Это случилось почти через год после свадьбы Раниеро и Франчески.

С ужасом увидела она, что золотая ткань ее любви к концу первого же года искромсана со всех сторон и от нее осталась едва ли половина.

Женщина испугалась и подумала:

– Если я еще год останусь у Раниеро, любовь моя исчезнет совсем. Я буду так же бедна, как была богата.

Она решила уйти от мужа и вернуться в дом отца. Ей было страшно подумать, что может настать день, когда она возненавидит Раниеро с такой силой, с какой прежде любила.

Джакопо Уберти сидел за своим станком в мастерской, кругом работали его мастера и подмастерья, когда Франческа вошла в дом отца. Старик тотчас понял, что произошло именно то, чего он давно ждал, и ласково приветствовал дочь. Он велел своим людям оставить работу, вооружиться, запереть все двери и приготовиться защищать дом.

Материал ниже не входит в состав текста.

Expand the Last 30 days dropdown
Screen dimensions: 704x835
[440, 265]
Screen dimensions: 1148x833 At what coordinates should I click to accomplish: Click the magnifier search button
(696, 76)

Джакопо пошел к Раниеро и сказал ему:

– Сегодня дочь моя Франческа вернулась ко мне и хочет отныне жить снова в моем доме. Я пришел напомнить тебе, Раниеро, обещание, которое ты дал мне перед свадьбой: ты поклялся не препятствовать Франческе вернуться ко мне, если она того пожелает.

Раниеро сидел за работой и мало обратил внимания на слова Джакопо. Казалось, он остался совершенно равнодушен к уходу Франчески и ответил небрежно:

– Напрасно, Джакопо, ты напоминаешь мне данное мною обещание. Даже если бы я ничего тебе не обещал, я не стал бы просить разлюбившую меня женщину вернуться ко мне. Франческа может спокойно оставаться у тебя.

На самом деле Раниеро был глубоко задет уходом жены, но был уверен в ее любви и ни минуты не сомневался, что Франческа добровольно вернется к нему.

«Не успеет наступить вечер, как она снова будет со мной», – думал Раниеро.

Но ни в этот день, ни на следующий она не вернулась.

Два дня не выходил Раниеро из дому и напряженно ждал жену. На третий день, к ночи, Раниеро выследил двух разбойников, которые в последнее время причинили немало убытков флорентийцам – грабили купцов, воровали в домах, – схватил их и представил на суд.

Снова стал Раниеро напряженно ждать Франческу. Он знал, что она услышит о его подвиге, о котором только и говорили в городе, и надеялся, что совершенное им доброе дело вернет ему жену.

Но она не возвращалась.

Раниеро бы с удовольствием обратился в суд, чтобы принудить именем закона жить с ним даже против воли; но он был связан обещанием и не смел нарушить своей клятвы, чтобы не заслужить всеобщего презрения.

Однако ему казалось невыносимым оставаться в том же городе, где жила отвергшая его женщина, и Раниеро покинул Флоренцию.

Он поступил добровольцем в солдаты и вскоре сам встал во главе военного отряда. Раниеро постоянно участвовал в войнах и побывал на службе у многих властителей.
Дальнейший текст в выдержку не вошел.